**Work task**
The expected output is a verbatim reprint of the lines from the beginning of the data that follows through the line that contains "Task: Click the Nature card heading".

(Pixel coordinate grounding data)
══════════
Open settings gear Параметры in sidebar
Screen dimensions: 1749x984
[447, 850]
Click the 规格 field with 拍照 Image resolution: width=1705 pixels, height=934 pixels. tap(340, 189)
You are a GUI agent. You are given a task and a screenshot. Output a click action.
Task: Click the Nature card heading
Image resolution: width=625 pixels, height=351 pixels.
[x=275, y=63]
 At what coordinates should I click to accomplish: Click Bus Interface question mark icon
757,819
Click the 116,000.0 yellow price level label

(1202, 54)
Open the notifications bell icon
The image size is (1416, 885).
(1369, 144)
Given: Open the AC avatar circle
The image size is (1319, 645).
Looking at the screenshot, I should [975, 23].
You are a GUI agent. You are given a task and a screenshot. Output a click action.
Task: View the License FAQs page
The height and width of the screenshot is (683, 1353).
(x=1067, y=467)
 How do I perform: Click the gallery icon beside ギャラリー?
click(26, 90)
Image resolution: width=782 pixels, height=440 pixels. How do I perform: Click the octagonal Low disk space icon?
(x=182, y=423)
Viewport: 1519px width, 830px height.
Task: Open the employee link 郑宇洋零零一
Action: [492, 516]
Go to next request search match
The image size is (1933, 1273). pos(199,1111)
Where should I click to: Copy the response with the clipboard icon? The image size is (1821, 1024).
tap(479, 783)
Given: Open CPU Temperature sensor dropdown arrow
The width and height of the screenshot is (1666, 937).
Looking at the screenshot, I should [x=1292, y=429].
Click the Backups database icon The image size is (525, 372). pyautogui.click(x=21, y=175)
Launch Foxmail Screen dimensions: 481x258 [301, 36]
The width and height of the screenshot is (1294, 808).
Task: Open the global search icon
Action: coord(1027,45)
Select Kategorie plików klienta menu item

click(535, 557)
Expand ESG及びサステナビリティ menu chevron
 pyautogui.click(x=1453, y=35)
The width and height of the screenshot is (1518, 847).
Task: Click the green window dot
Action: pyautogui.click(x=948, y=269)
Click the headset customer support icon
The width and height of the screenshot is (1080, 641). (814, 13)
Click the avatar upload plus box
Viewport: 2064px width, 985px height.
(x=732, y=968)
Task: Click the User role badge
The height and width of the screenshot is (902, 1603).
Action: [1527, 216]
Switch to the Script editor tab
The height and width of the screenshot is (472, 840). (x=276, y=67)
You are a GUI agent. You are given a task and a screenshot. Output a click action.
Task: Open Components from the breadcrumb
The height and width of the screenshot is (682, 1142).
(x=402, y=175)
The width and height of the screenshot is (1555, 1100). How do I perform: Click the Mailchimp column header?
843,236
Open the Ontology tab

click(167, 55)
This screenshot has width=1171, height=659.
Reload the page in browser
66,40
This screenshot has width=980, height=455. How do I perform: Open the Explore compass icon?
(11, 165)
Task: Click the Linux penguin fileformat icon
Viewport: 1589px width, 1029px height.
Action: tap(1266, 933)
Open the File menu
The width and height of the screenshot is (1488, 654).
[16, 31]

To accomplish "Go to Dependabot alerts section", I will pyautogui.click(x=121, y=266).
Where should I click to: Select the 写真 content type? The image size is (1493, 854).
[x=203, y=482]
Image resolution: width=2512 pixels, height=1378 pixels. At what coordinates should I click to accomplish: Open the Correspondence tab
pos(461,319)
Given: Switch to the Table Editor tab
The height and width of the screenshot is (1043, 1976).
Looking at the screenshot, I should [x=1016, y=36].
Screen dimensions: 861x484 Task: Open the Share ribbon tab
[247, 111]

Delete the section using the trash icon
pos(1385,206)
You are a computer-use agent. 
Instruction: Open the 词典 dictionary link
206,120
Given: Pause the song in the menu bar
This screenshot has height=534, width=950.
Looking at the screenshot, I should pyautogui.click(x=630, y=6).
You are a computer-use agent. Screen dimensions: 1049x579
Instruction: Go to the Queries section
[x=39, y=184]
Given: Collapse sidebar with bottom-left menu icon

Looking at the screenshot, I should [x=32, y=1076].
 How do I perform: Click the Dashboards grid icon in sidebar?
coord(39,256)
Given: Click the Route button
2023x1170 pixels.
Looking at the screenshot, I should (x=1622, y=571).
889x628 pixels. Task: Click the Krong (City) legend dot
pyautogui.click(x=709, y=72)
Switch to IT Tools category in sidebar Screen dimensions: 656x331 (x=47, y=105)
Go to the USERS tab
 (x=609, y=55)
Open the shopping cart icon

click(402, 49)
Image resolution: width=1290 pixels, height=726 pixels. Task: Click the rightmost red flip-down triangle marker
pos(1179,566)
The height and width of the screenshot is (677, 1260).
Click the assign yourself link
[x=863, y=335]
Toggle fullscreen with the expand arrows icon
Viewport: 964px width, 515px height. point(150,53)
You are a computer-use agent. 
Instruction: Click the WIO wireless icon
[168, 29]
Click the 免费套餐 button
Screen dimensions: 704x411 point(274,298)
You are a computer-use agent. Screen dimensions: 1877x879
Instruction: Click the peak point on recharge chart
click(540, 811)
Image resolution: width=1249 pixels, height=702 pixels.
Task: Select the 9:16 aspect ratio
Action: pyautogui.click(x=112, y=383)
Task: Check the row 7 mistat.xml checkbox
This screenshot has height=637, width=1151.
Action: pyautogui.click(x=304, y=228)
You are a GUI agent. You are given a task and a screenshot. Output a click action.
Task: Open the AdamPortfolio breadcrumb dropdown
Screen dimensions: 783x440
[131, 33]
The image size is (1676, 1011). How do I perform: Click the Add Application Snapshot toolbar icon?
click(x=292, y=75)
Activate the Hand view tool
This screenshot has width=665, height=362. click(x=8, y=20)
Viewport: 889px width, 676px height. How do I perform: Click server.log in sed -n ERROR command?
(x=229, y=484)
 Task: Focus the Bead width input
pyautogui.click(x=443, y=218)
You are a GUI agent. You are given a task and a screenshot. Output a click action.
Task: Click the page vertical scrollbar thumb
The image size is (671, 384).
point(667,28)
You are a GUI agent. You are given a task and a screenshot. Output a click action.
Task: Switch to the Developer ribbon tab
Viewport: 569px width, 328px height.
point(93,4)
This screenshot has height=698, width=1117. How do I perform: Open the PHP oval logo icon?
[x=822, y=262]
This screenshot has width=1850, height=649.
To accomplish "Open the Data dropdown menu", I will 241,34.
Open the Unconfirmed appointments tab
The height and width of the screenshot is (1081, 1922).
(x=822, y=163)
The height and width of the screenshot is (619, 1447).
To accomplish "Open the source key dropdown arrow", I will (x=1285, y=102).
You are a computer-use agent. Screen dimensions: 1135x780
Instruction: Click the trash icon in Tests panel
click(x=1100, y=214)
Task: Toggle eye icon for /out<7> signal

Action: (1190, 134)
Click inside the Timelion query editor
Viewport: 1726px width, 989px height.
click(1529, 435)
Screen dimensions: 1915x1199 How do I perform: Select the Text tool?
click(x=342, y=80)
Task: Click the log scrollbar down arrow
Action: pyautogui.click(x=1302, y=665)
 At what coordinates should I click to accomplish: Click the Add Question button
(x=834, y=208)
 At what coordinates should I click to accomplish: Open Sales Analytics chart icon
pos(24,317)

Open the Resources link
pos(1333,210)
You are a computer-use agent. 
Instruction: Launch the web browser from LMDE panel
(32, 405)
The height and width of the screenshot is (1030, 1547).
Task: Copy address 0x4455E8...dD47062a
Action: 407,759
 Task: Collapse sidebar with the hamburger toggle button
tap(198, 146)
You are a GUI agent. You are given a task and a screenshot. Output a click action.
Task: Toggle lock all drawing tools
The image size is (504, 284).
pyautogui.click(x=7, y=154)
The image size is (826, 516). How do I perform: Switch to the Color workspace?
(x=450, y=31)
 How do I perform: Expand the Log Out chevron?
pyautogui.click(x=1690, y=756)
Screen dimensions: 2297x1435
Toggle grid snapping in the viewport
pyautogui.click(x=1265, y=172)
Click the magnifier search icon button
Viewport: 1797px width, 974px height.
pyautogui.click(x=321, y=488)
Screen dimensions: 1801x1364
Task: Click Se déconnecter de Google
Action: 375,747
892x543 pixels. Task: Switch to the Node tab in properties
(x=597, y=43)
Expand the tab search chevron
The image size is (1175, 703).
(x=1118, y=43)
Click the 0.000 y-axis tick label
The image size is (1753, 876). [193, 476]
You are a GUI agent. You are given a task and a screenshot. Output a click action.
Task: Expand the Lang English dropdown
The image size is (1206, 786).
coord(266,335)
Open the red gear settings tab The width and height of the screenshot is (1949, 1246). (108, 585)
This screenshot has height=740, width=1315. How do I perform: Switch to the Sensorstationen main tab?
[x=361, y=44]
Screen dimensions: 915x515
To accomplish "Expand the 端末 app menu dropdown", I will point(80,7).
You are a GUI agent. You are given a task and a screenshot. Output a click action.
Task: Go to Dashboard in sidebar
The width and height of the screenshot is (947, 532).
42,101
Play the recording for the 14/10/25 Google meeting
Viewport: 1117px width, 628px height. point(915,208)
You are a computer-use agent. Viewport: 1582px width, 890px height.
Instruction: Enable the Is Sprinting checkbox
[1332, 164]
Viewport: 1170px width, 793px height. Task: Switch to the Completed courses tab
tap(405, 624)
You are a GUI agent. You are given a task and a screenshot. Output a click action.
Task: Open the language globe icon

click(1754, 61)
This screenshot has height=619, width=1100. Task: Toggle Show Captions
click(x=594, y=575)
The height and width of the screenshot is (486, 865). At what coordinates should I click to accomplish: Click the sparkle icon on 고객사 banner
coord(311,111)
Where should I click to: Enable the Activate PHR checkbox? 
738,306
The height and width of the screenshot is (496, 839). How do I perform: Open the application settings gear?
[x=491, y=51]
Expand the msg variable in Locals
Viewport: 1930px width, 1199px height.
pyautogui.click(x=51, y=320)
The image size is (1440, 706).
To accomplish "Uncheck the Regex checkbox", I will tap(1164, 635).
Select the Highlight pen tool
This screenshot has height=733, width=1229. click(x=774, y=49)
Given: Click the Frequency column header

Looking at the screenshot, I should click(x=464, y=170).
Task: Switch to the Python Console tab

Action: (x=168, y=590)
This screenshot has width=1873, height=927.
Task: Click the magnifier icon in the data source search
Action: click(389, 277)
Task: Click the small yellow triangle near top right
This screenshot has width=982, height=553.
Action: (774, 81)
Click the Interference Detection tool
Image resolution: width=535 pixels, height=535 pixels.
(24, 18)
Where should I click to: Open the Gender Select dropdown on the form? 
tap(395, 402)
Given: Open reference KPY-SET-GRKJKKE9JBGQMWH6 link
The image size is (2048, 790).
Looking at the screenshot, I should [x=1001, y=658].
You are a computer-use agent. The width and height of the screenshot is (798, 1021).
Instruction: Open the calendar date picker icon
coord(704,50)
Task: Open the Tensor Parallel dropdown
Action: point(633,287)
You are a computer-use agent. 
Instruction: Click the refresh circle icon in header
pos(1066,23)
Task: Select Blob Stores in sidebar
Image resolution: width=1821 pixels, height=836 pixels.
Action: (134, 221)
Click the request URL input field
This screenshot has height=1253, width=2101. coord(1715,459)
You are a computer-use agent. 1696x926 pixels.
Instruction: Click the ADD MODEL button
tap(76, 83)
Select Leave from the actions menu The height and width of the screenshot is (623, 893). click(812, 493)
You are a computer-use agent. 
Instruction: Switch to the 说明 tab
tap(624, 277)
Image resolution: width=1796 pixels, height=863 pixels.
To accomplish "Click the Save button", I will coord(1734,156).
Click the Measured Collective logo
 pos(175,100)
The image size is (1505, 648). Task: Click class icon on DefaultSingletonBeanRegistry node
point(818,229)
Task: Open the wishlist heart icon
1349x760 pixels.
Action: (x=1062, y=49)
══════════
**Answer**
Open settings gear Параметры in sidebar
Screen dimensions: 1749x984
[447, 850]
Click the 规格 field with 拍照 Image resolution: width=1705 pixels, height=934 pixels. tap(340, 189)
You are a GUI agent. You are given a task and a screenshot. Output a click action.
Task: Click the Nature card heading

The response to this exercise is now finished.